# AIM OF THE EXERCISE
Copy the lines below exactly, starting at the one with "Given: Click the 3M label on volume axis" and ending at the one with "Task: Open 首页 dashboard in sidebar", and leave out any picture.

▶

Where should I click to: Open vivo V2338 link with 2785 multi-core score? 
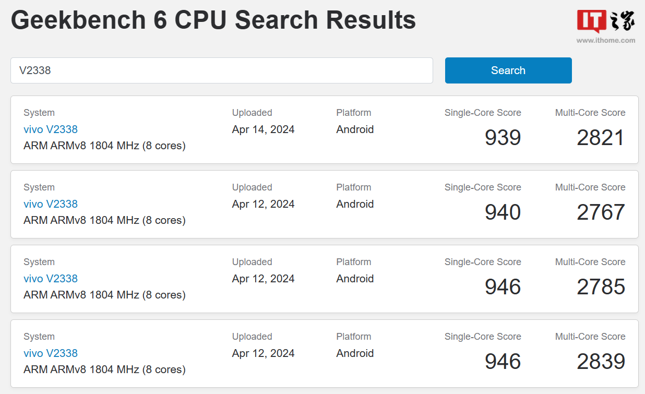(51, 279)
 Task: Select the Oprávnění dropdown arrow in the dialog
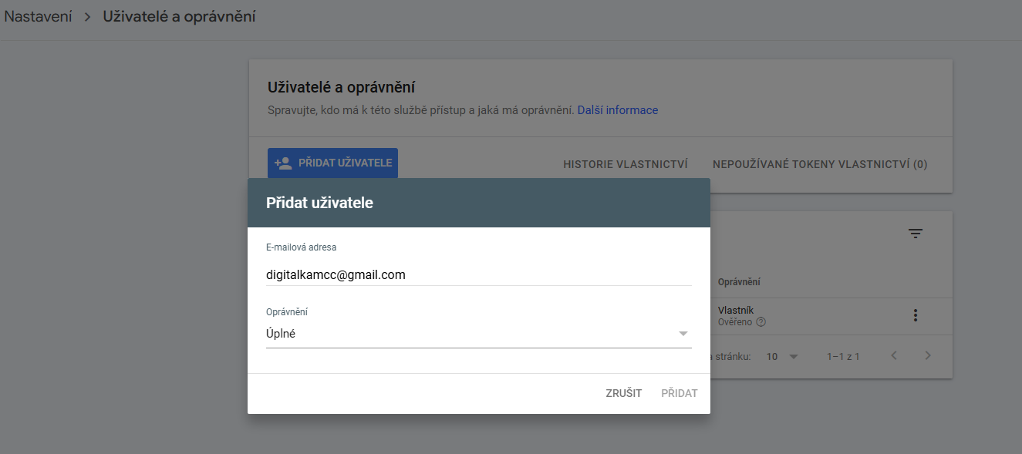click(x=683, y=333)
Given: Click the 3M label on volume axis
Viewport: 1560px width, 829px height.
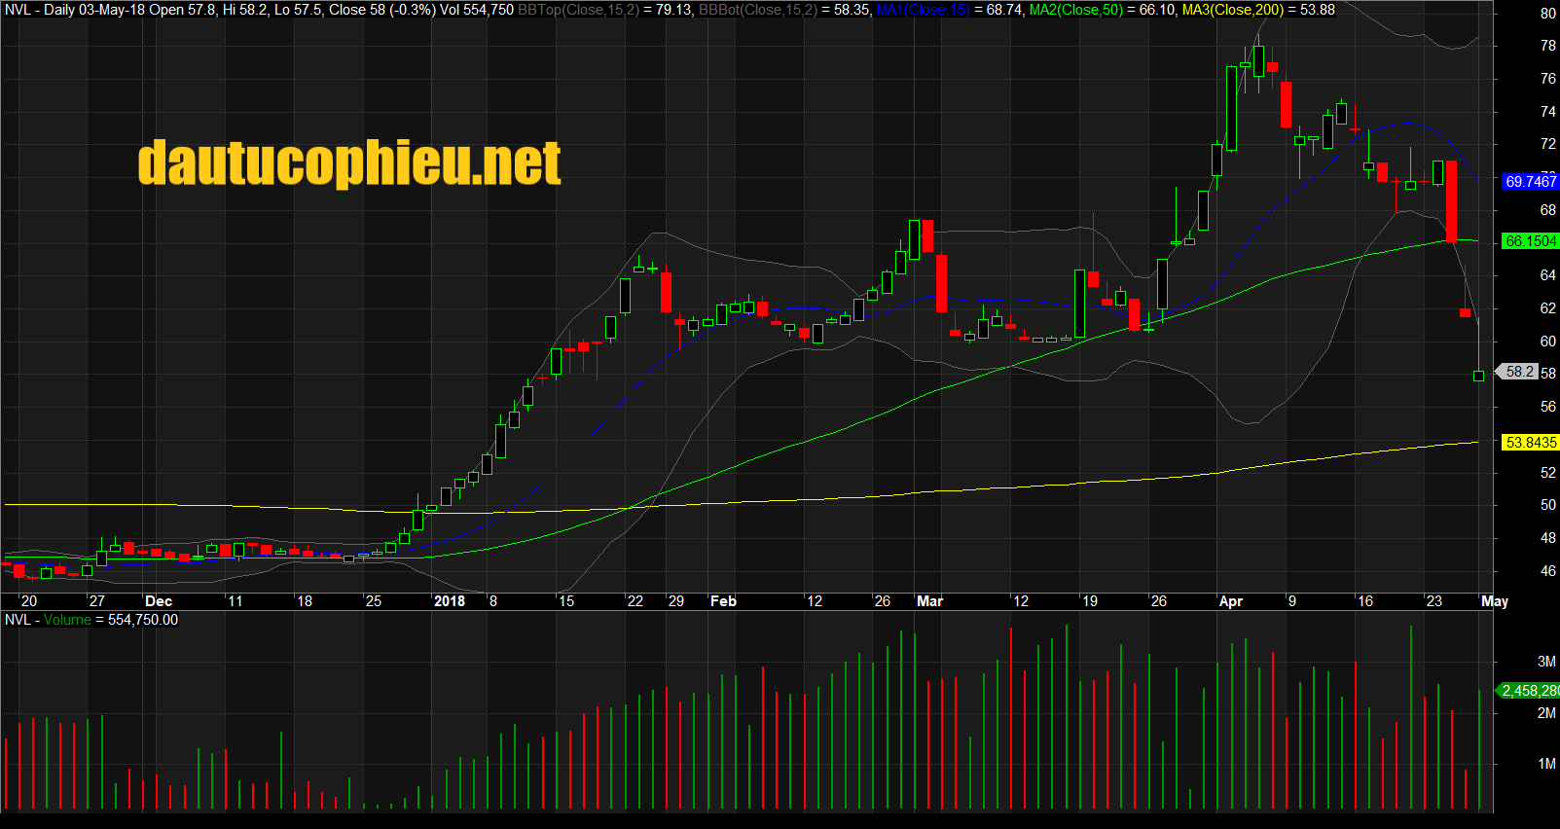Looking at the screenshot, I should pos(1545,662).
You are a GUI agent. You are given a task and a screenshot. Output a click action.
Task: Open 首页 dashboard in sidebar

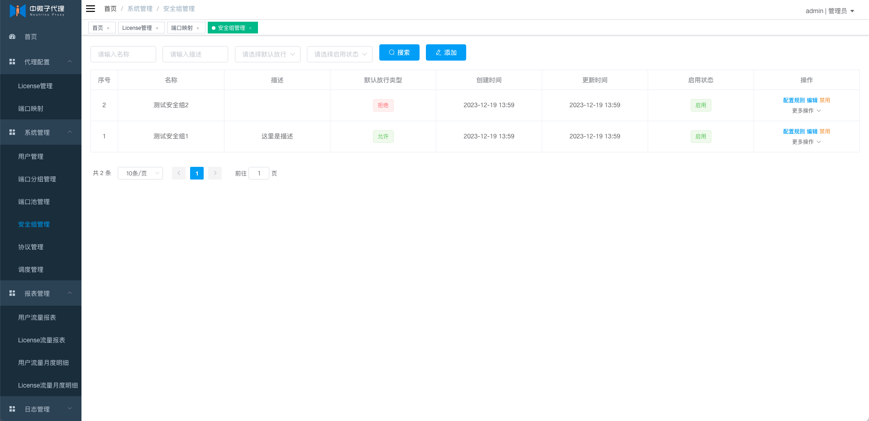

◀
▶

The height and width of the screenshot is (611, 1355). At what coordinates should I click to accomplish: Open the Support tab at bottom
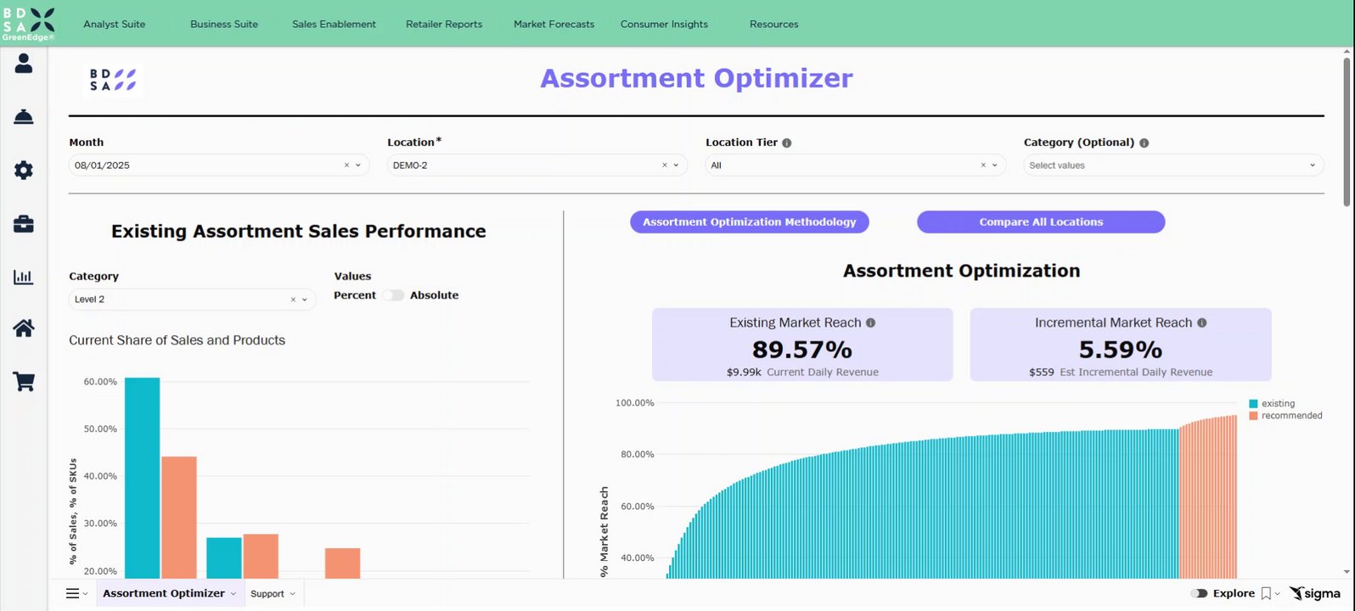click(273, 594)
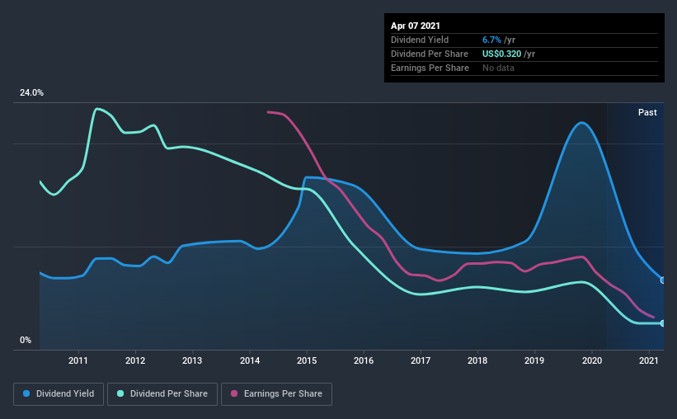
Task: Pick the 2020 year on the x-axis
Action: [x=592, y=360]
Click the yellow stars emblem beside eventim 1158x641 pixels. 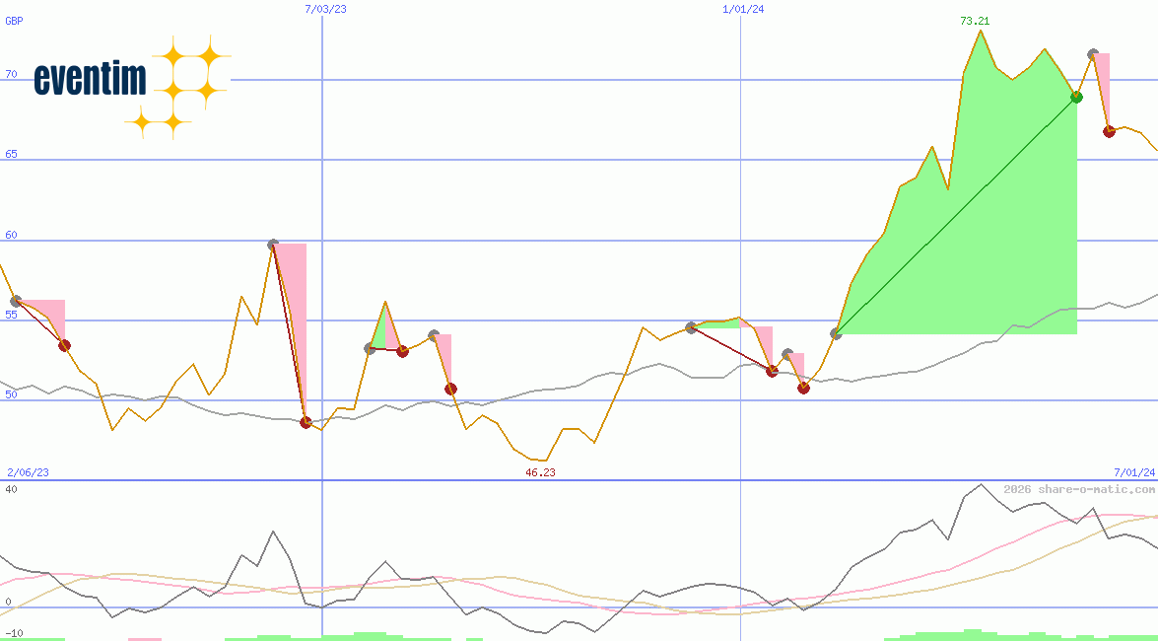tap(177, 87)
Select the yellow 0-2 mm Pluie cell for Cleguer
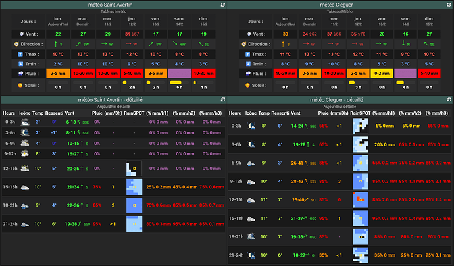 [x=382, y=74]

◀

# SOLUTION BELOW
Given: Click the 3M label on volume axis
Viewport: 1560px width, 829px height.
Looking at the screenshot, I should pos(1545,662).
You are a GUI agent. You are given a task and a screenshot. Output a click action.
Task: Open 首页 dashboard in sidebar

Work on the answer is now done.